The daily struggles of being a South African Indie Game Developer

What an interesting week and a half it's been! As you probably know by now, we are from South Africa, and we are part time game developers. Being in a country like South Africa, especially not in the main areas/cities, makes it a pretty challenging thing.

Jayson sits in a small town called Loxton. You know Courage the Cowardly Dog? Courage lives in the middle of nowhere (they even have a newspaper called Nowhere News). Now, Loxton is also in the middle of nowhere. There are about 5 streets in the town, and the local grocery store is so old fashioned that you give them a list of what you want at the counter, and they go fetch it for you! The one really huge obstacle he faces is our lifeline - the internet. Loxton does not have ADSL yet. Haha, I say "yet" as if it's actually going to happen sometime, but who knows... He makes use of extremely expensive 3G internet (expensive as in so little data for so much money!), as well as ADSL shared wirelessly from the neighbouring big town, Beaufort-West, which also has its fair share of problems...

I myself have also been hit with internet woes. In South Africa we have one big tele-communications company Telkom. They have the monopoly because the government has a big stake in it, so why wouldn't they prevent others from joining in the fun! Neotel was supposed to be the competition, but that just didn't happen in a way that made any impact worth mentioning. Anyway, ever since Saturday my internet has been extremely poor or non-existent as well.

And last, but definitely not least, we have Eskom. Another government owned entity. They are supposed to supply us with that one thing that indie developers need even more than internet - electricity. Countrywide demand quickly outgrew supply, and there wasn't anything in place to take that into account. We still have pretty much the same capacity as 20 years ago, but with a few million more power-hungry souls. The result? We have load shedding on an almost daily basis. It's two hours at a time, so not a total train smash - the problem, though, is Telkom is more often than not affected by load shedding as well, meaning even more internet woes.

BUT, we have a passion for what we do, and these minor hurdles are not going to stop us from making cool games!

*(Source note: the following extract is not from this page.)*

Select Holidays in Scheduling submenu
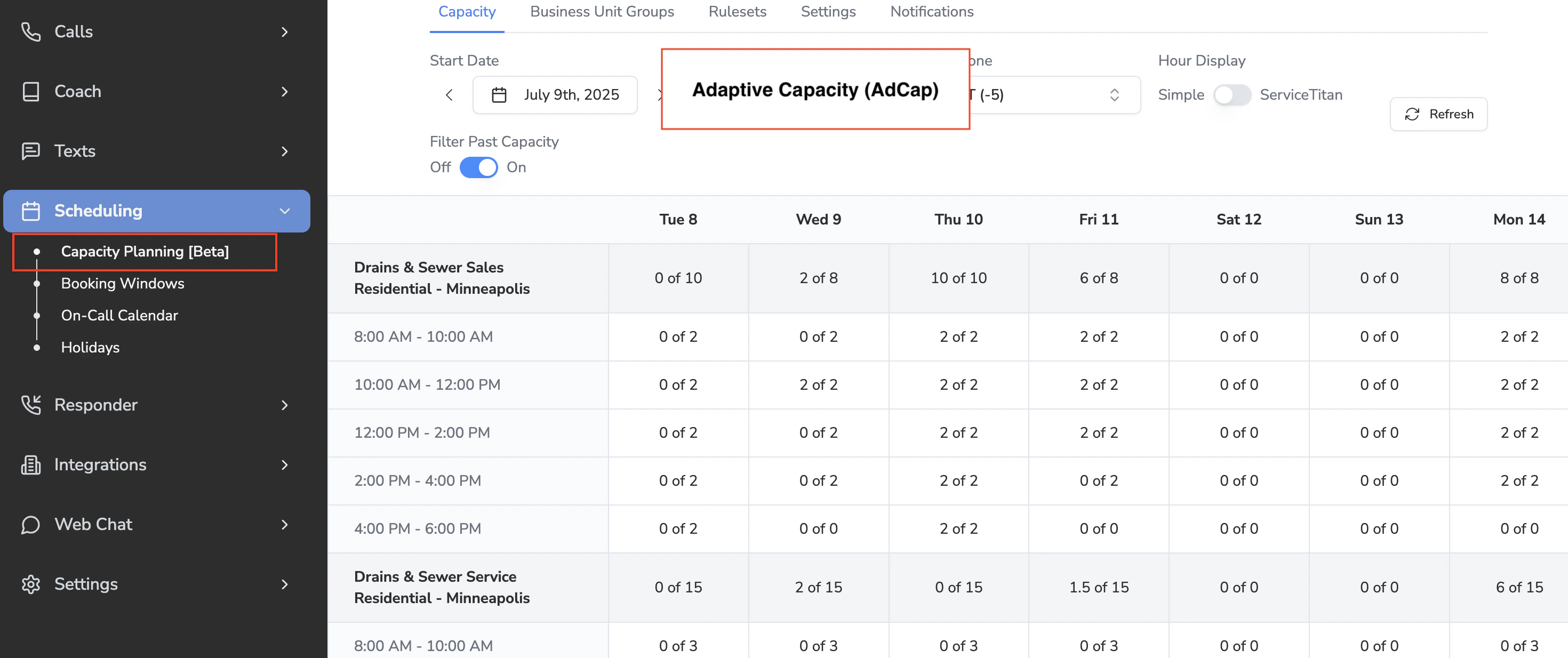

Remember in one of my earlier posts I talked how you would sort a poker hand? Well, I've been working a small little poker game on the side, and it's actually close to being finished. It's not going to be a full poker game that includes making bets and folding and stuff like that. I have dubbed it Pass-Along-Poker :) The idea is simple - you can have up to 5 players playing against each other on one device (phone or tablet). And you basically just draw poker hands, discard the cards you don't want, and then show off at the end to see who wins. Whoever wins the round scores a point, and whoever loses the round loses a point. This can be played as a interesting drinking game perhaps, or just a way to kill some time when the load shedding hits.

The core game play functionality is in, and I'm now busy making it a bit more pleasing on the eye (attempting rather). Here's the main screen for the game:


That took me about 5 hours to design. Something that would have taken a real designer 20 minutes perhaps?

Anyway, hopefully my internet improves, I'd rather have NO internet, than slow internet.